4/23/2016 1:09:11 AM

ISIS CARRYING OUT BRUTAL KILLINGS IN SYRIA’S YARMOUK REFUGEE CAMP


BY


Residents wait to receive food aid distributed by the U.N. Relief and Works Agency (UNRWA) at the besieged al-Yarmouk camp, south of Damascus, January 31, 2014. ISIS has gained control of the majority of the camp, carrying out brutal killings of opponents.
REUTERS/UNRWA/HANDOUT

The Islamic State militant group (ISIS) has beheaded rival jihadis and one civilian in Yarmouk refugee camp in Syria, according to activists.

The reports emerged on Friday amid claims that the Syrian regime is aiding ISIS’s growth in the besieged area of Damascus.

Salim Salamah, a Syrian refugee who spent 22 years in Yarmouk before fleeing to Sweden in late 2012 and is now head of the Palestinian League for Human Rights in Syria, tells Newsweekthat ISIS has slit the the throats of four Nusra Front fighters and one civilian in the besieged camp.

He adds that Nusra fighters have killed three ISIS fighters in similar fashion, and recent clashes between the two radical Islamist groups have left at least eight civilians dead.

The confirmation of the brutal killings comes just days after the Palestine Liberation Organization (PLO) envoy to Syria, Anwar Abed al-Hadi, said that ISIS militants had executed, beheaded and raped Palestinian residents of the camp.

The group now controls at least 60 percent of the camp, according to Salamah and al-Hadi, who puts the estimate higher at 70 percent. ISIS entered the embattled Palestinian camp in April 2015 before being pushed back by Palestinian factions, it has since increased its territorial hold within the camp again after capturing territory held by the Nusra Front, aided by defections by Nusra fighters.

The population of the camp has continued to fall amid a siege by the jihadi groups and the Syrian regime of President Bashar al-Assad, down to around 5,000 from 15,000 in 2015 as thousands move to other besieged areas of the Syrian capital.
------------------------------
(PARTS OF THE EXERCISE)
1. Copy the passage of the Yarmouk camp article from "The confirmation of" to "of the camp." without any changes.
2. In one to three sentences, explain how ISIS regained ground in the Yarmouk camp after Palestinian factions pushed it back, according to the article.
3. For each statement below, say whether it agrees with the Yarmouk camp article. Answer yes or no, and quote the words that decide it.
(a) Salim Salamah fled to Sweden in late 2012.
(b) Anwar Abed al-Hadi estimates that ISIS controls 60 percent of the camp.
(c) The camp's population dropped from 15,000 in 2015 to around 5,000.

(DATA SHOWN)
------------------------------
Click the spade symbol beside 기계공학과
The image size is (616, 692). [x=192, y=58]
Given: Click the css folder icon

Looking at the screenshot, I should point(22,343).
------------------------------
(THE REPLIES)
1.
The confirmation of the brutal killings comes just days after the Palestine Liberation Organization (PLO) envoy to Syria, Anwar Abed al-Hadi, said that ISIS militants had executed, beheaded and raped Palestinian residents of the camp.

2. ISIS increased its territorial hold in the camp again by capturing territory held by the Nusra Front. Defections by Nusra fighters aided these gains.

3.
(a) Yes: "fleeing to Sweden in late 2012"
(b) No: "al-Hadi, who puts the estimate higher at 70 percent"
(c) Yes: "down to around 5,000 from 15,000 in 2015"